Lockney cited several technologies that can be directly linked engineering work done for the Apollo missions.
Software designed to manage a complex series of systems onboard the capsules is an ancestor to the software that today is used in retail credit card swipe devices, he said. And race car drivers and firefighters today use liquid-cooled garments based on on the devices created for Apollo astronauts to wear under their spacesuits. And the freeze-dried foods developed for Apollo astronauts to eat in space are used today in military field rations, known as MREs, and as part of survival gear.
And those technologies are just a drop in the bucket to importance of the development of the integrated circuit, and the emergence of Silicon Valley, which were very closely linked to the Apollo program.
The development of that integrated circuit, the forbearer to the microchip, basically is a miniaturized electronic circuit that did away with the manual assembly of separate transistors and capacitors. Revolutionizing electronics, integrated circuits are used in nearly all electronic equipment today.
While Robert Noyce, co-founder of Fairchild Semiconductor and then Intel Corp. is credited with co-founding the microchip, Jack Kilby of Texas Instruments demonstrated the first working integrated circuit that was built for the U.S. Department of Defense and NASA.
NASA, according to Lockney, set the parameters of what it needed out of the technology and then Kilby designed it. Kilby later won the Nobel Prize in Physics for for creating the technology.

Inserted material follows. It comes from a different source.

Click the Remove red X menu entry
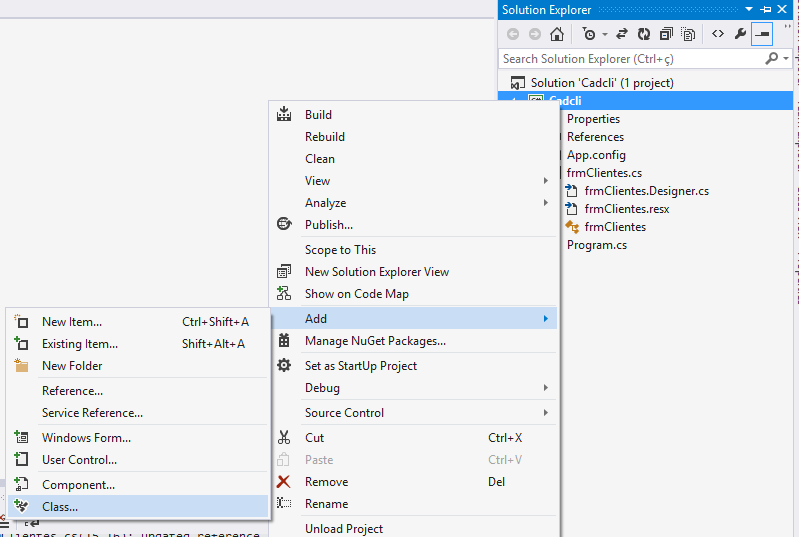This screenshot has height=537, width=799. tap(326, 482)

"The co-investment between defense and civilian space was very real and hugely important," said Hubbard.
"With Apollo, they needed to cut down on weight and power consumption. Mass into space equals money," he said. "It has been and continues to be about $10,000 a pound to get to lower Earth orbit. They certainly don't want computers that take up basketball courts. They want something very powerful and very light that doesn't take massive power. That was one of the driving requirements that led to the development of the integrated circuit, where you put all the components on a chip rather than having a board stuffed with individual transistors and other circuit components."
He added that the microchip took the high-tech industry to a place of mass production and economies of scale.
"There was a major shift in electronics and computing and at least half credit goes to Apollo," said Hubbard. "Without it, you wouldn't have a laptop. You'd still have things like the Univac."